• **Goal of the exercise**
Return each record word for word and omit the pictures.

• **Exercise material**
::::::::
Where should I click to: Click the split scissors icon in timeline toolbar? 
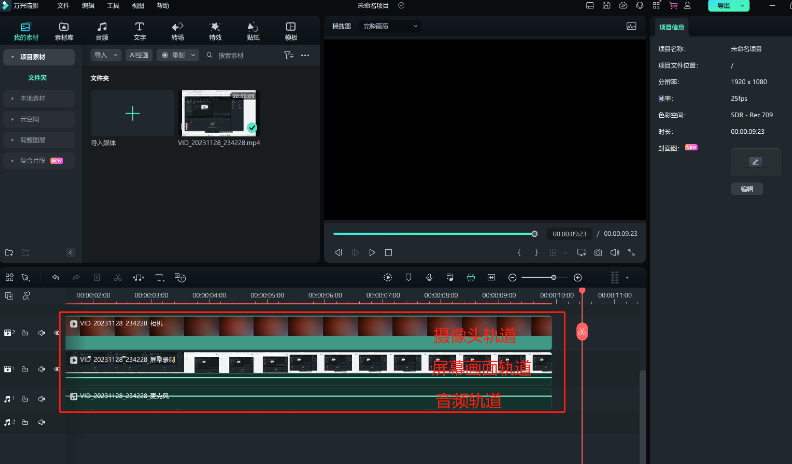pyautogui.click(x=117, y=277)
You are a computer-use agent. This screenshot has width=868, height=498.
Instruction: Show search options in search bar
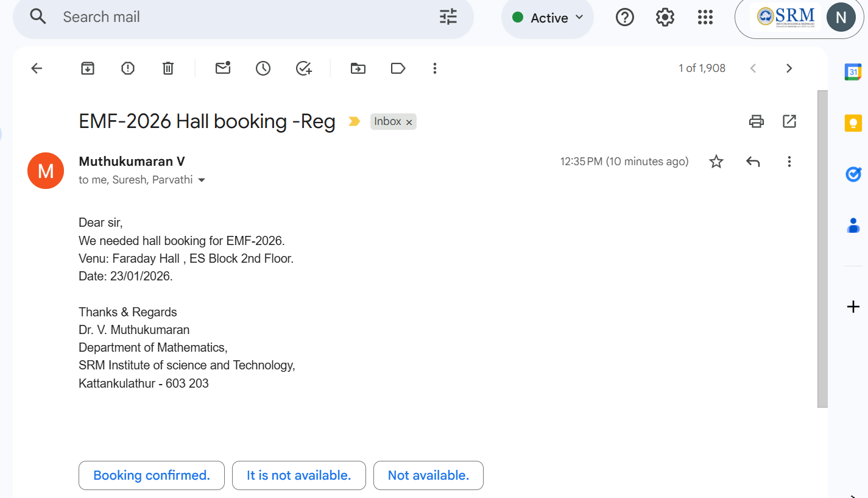click(448, 17)
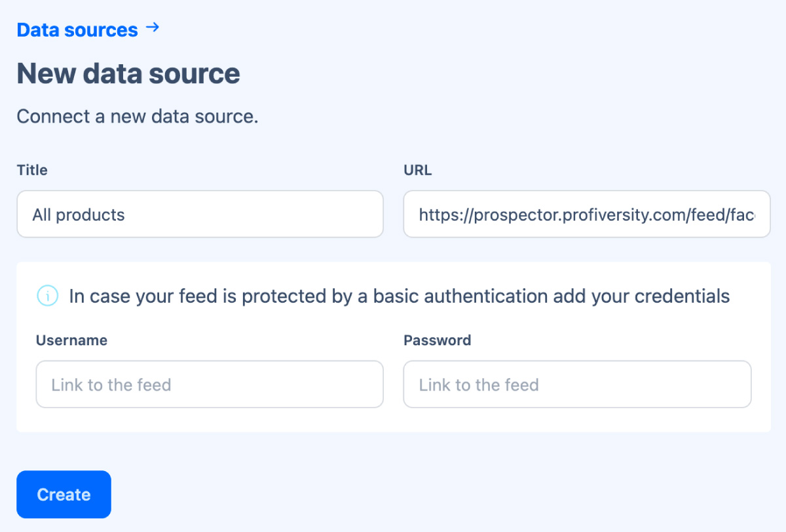This screenshot has width=786, height=532.
Task: Click the Username field label
Action: click(x=71, y=341)
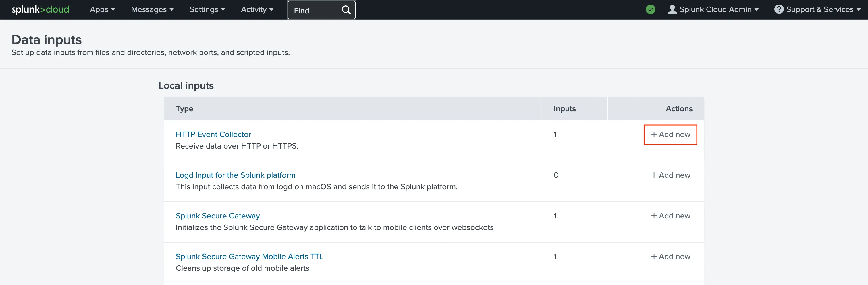Add new HTTP Event Collector input
This screenshot has width=868, height=285.
pos(670,134)
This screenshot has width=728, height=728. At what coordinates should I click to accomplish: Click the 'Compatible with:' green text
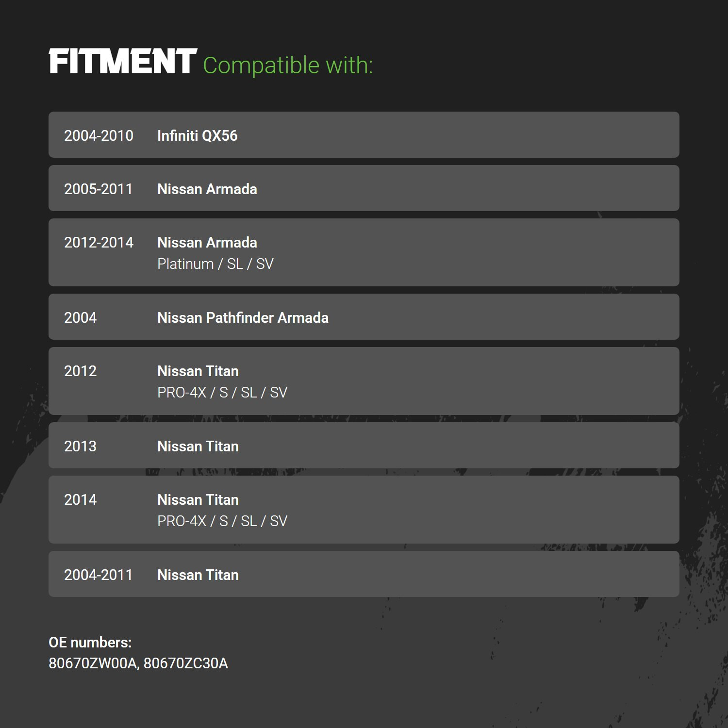click(288, 66)
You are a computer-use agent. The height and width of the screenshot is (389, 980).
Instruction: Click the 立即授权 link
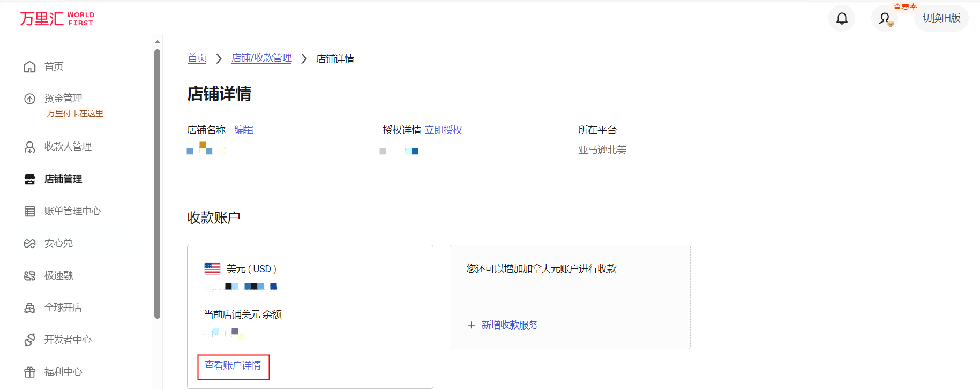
::::::::
• **Result of this exercise**
Where should I click to: Click the split scissors icon in timeline toolbar? 
pyautogui.click(x=117, y=277)
You are a computer-use agent. This screenshot has width=868, height=498.
Instruction: Show search options in search bar
click(448, 17)
This screenshot has width=786, height=532.
Task: Click the Username field label
Action: click(x=71, y=341)
Add new HTTP Event Collector input
This screenshot has width=868, height=285.
pos(670,134)
This screenshot has width=728, height=728. At what coordinates should I click to accomplish: Click the 'Compatible with:' green text
click(288, 66)
You are a computer-use agent. The height and width of the screenshot is (389, 980).
Instruction: Click the 立即授权 link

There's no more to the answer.